Another option is to use `plot.type = "heat"`, which colors cells on a scale from blue to red, depending on the number of mutations within the cell. This allows for the user to observe regions of high mutation counts. 

```{r, rgl = TRUE, fig.width = 7, fig.height = 5, echo = -2}
visualizeTumor(out, background = "white", plot.type = "heat")
rgl::view3d(zoom = 0.66)
```

One can easily look inside the tumor by plotting a (static) cross-section with the `plotSlice()` function. One can slice in any coordinate direction and level with the `slice.dim` and `level` arguments (see the user manual). 

```{r, fig.width = 7.5, fig.height = 4}
par(mfrow = c(1,2))
plotSlice(tumor = out)
plotSlice(tumor = out, plot.type = "heat")
```

## Spatial distribution of mutants
One of the main reasons for using a spatial simulation of tumor growth is to investigate biases in the distribution of mutants throughout the tumor. There are countless questions that can be asked, and hopefully the return value of `simulateTumor()` will give enough information to answer most of these. To get a quick summary of the spatial distribution of mutations, `SITH` includes `spatialDistribution()`. This includes a plot of the number of mutations as a function of Euclidean distance, a histogram of the number of mutations, and the mutations with the largest MAF. We can compare the similarity of two cells $A$ and $B$ by viewing their genotypes as a binary vector (with component $i$ on if mutation $i$ is present in the cell) and computing the *jaccard index* $J(A,B) = |A \cap B|/|A \cup B|$. `spatialDistribution()` also estimates the average Jaccard index of cells as a function of the Euclidean distance between them. 
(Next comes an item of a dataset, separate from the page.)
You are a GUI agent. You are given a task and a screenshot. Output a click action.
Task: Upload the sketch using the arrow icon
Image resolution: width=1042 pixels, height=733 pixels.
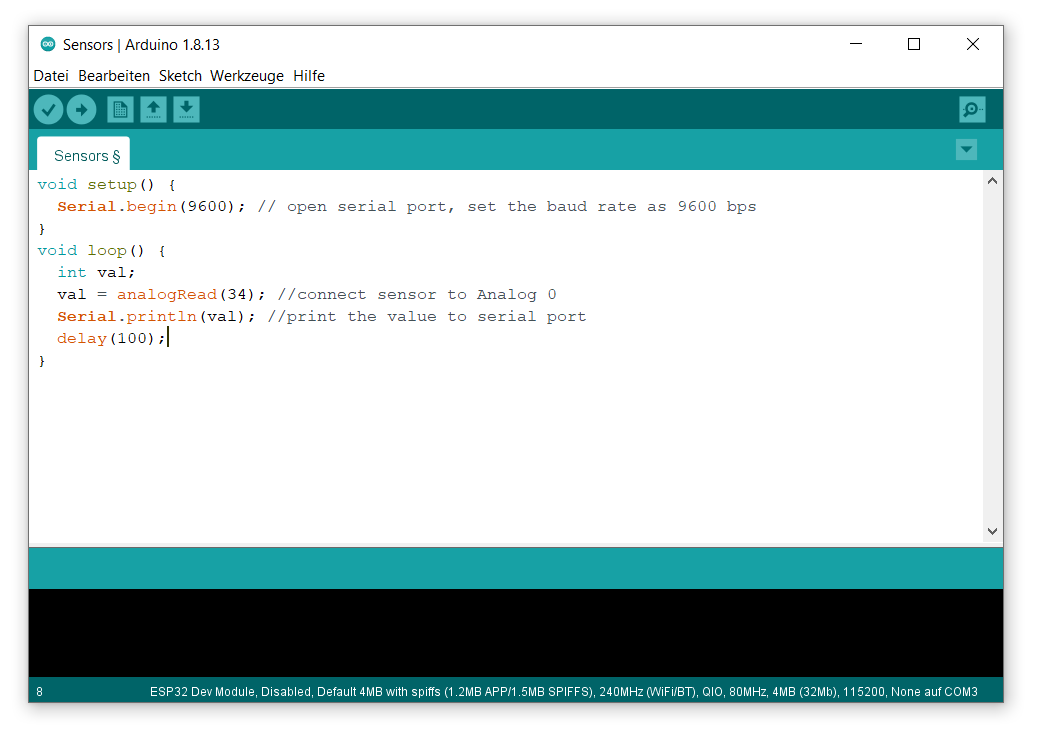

```{r, fig.width = 7.5, fig.height = 6}
sp <- spatialDistribution(tumor = out)
```

Note that the list `sp` also contains all of the raw data needed to generate the plots. 

```{r}
names(sp)
```


## Simulating sequencing data 
An exciting application of the spatial models of intratumor heterogeneity is to use them to generate synthetic sequencing data sets. 

Recently, there have been a myriad of algorithms designed to infer clonal composition or tumor phylogeny from single cell sequencing or bulk sequencing data sets (for example, @kuipers2016). It is not well understood what the impact of spatially biased sampling methods will have on these methods. Using simulated data sets from spatial models could be helpful in determining which inference algorithms are likely to be useful in practice. 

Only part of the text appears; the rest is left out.